I want to generate an avro file from a pyspark dataframe and currently I am doing coalesce
as below
df = df.coalesce(1)
df.write.format('avro').save('file:///mypath')
But this is leading to memory issues now as all the data will be fetched to memory before writing and my data size is growing consistently everyday. So I want to write the data by each partition so that the data would be written to disk in chunks and doesnot raise OOM issues. I found that toLocalIterator
helps in achieving this. But I am not sure how to use it. I tried the below usage and it returns all rows
iter = df.toLocalIterator()
for i in iter:
print('writing some data')
# write the data into disk/file
The iter is iterating over each row rather than each partition. How should I do this?
when you do df = df.coalesce(1)
all the data is collected into one of the worker nodes. if that node cannot handle such huge due to resource constraints on the node then the job will fail with OOM error.

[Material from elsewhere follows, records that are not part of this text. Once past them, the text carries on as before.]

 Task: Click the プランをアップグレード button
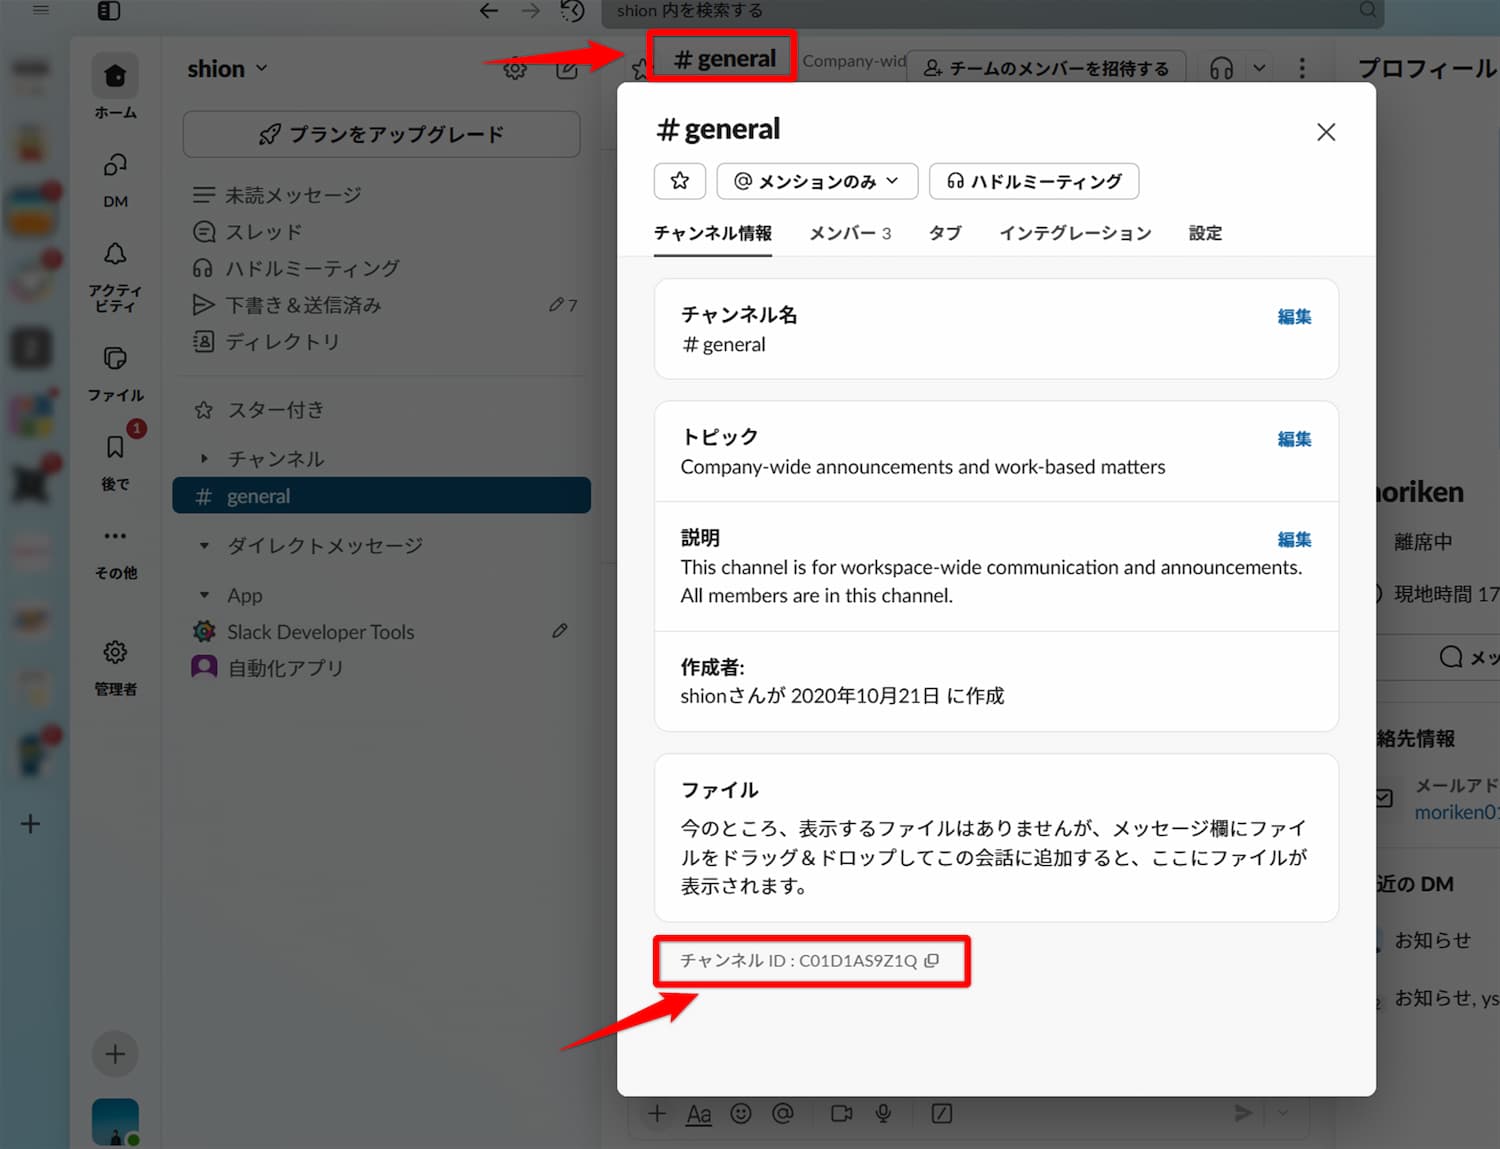381,133
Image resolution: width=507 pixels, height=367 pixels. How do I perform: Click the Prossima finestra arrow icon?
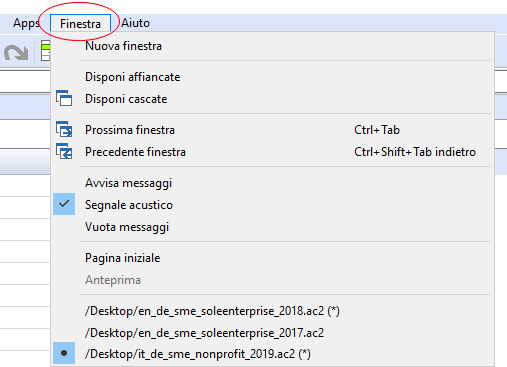pyautogui.click(x=64, y=129)
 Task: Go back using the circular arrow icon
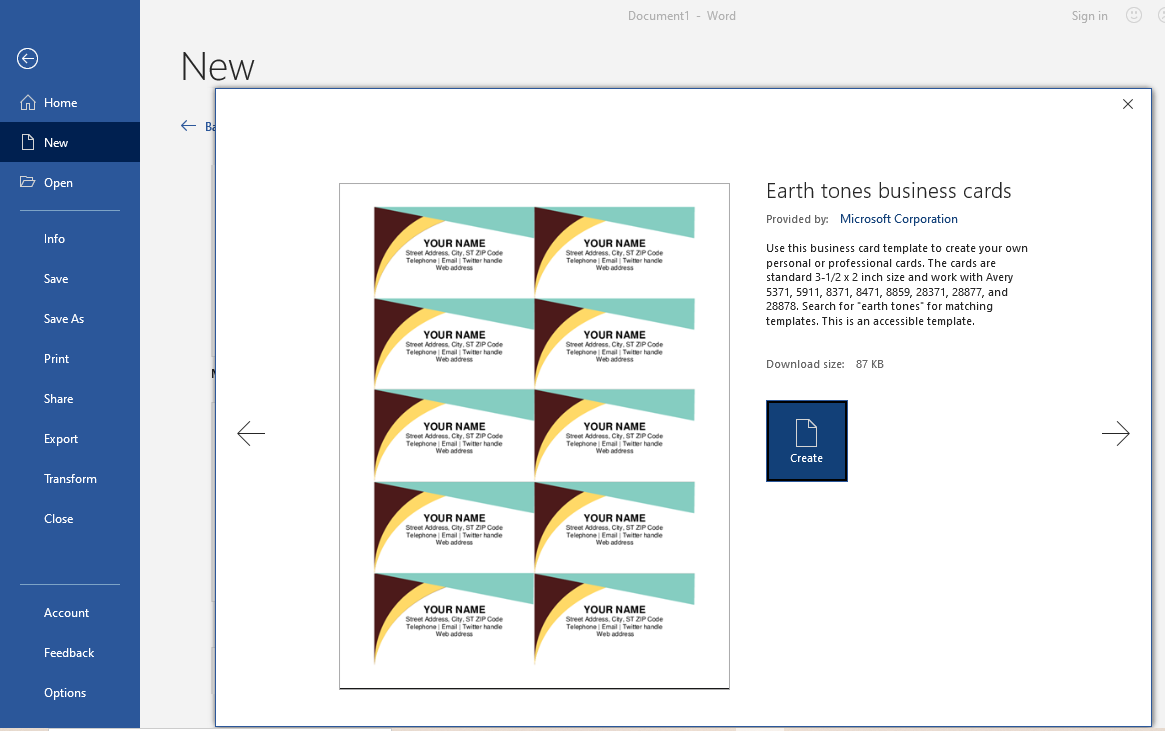click(x=27, y=59)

As per spark documentation toLocalIterator Returns an iterator that contains all rows in this current Dataset and Max Memory It can consume is equivalent to largest partition in this Dataset
How toLocalIterator works?
The first partition is sent to the driver. If you continue to iterate and reach the end of the first partition, the second partition will be sent to the driver node and so on continuous till last partition.. so that is why (max memory it can occupy = largest partition) make sure your master node has sufficient ram and disk.
toLocalIterator.next() method makes sure to pull next partition records if previous partition processing is done.
what you can do is
//batch objects like 1000 per batch
df.toLocalIterator().foreach(obj => {
//add object in array
//if batch size is reached ...
//then serialize them and use FileOutputStream and save in local location
})
note: make sure to cache your parentDF .. otherwise in some scenarios every partition needs to be recomputed.